◆ Text provided
Intro:
Why is building community important to me?
Information is from the following recommended Books:
Creating Community Anywhere: Finding Support and Connection in a Fragmented World by Carolyn R. Shaffer and Kristin Anundsen
A Home for the Heart: A Practical Guide to Intimate and Social Relationships by Charlotte Sophia Kasl
Framework:
The Examined Life:
What are our thoughts on Community?
We live in a culture: What messages do we get?
What resonates within?
Formulate our own Vision for Building Community in our lives
Practice building community within our group
With which of the following do you identify?
The authors learned...
People yearn for community
People don't know how to begin creating the kind of community they long for
Some are nostalgic for "the good old days" of their youth
Others fled community they felt was stifling, or hypocritical.
Others believe they have to wait until they have enough money or the right people to create community.
Only two or three generations ago, community was a fact of life for most people.
Traditional Community was defined primarily by blood-ties, place and necessity. Benefits of Traditional Community: promoted commitment and caring, individuals were recognized, and there for each other in times of need, even if they were not liked, provided as sense of security and well-being, cohesiveness and unconditional support.
1. American culture savors freedom, autonomy, finding our own way, not having to answer to anyone, breaking away from old, limiting structures, dogmas and attitudes, pushing forward to new frontiers.
2. From A Home for the Heart: The values that permeate cultures and societies lay the foundation for personal relationships. When community is built on a life-loving spirituality that tolerates differences and supports people in their personal evolution, we are likely to see a deeper capacity for love and intimacy than societies where conformity, status, position and material possessions are a fundamental value.

◆ Given information
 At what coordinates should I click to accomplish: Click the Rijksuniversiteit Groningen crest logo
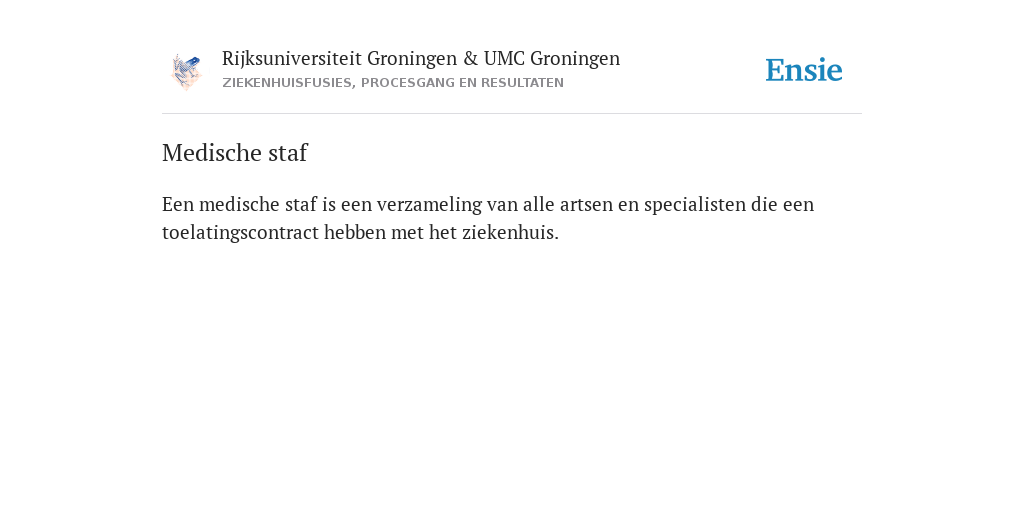[x=186, y=71]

◆ Problems to work on
1/ According to the text on building community, why is a deeper capacity for love and intimacy likely where community rests on a life-loving spirituality that tolerates differences? Answer in one to three sentences.
2/ From the text on building community, extract the passage from "People yearn for" up to and including "and unconditional support.".

◆ Task-by-task answers
1/ The values that permeate cultures and societies lay the foundation for personal relationships. When those values tolerate differences and support people in their personal evolution, rather than making conformity, status, position and material possessions fundamental, they produce a deeper capacity for love and intimacy.

2/
People yearn for community
People don't know how to begin creating the kind of community they long for
Some are nostalgic for "the good old days" of their youth
Others fled community they felt was stifling, or hypocritical.
Others believe they have to wait until they have enough money or the right people to create community.
Only two or three generations ago, community was a fact of life for most people.
Traditional Community was defined primarily by blood-ties, place and necessity. Benefits of Traditional Community: promoted commitment and caring, individuals were recognized, and there for each other in times of need, even if they were not liked, provided as sense of security and well-being, cohesiveness and unconditional support.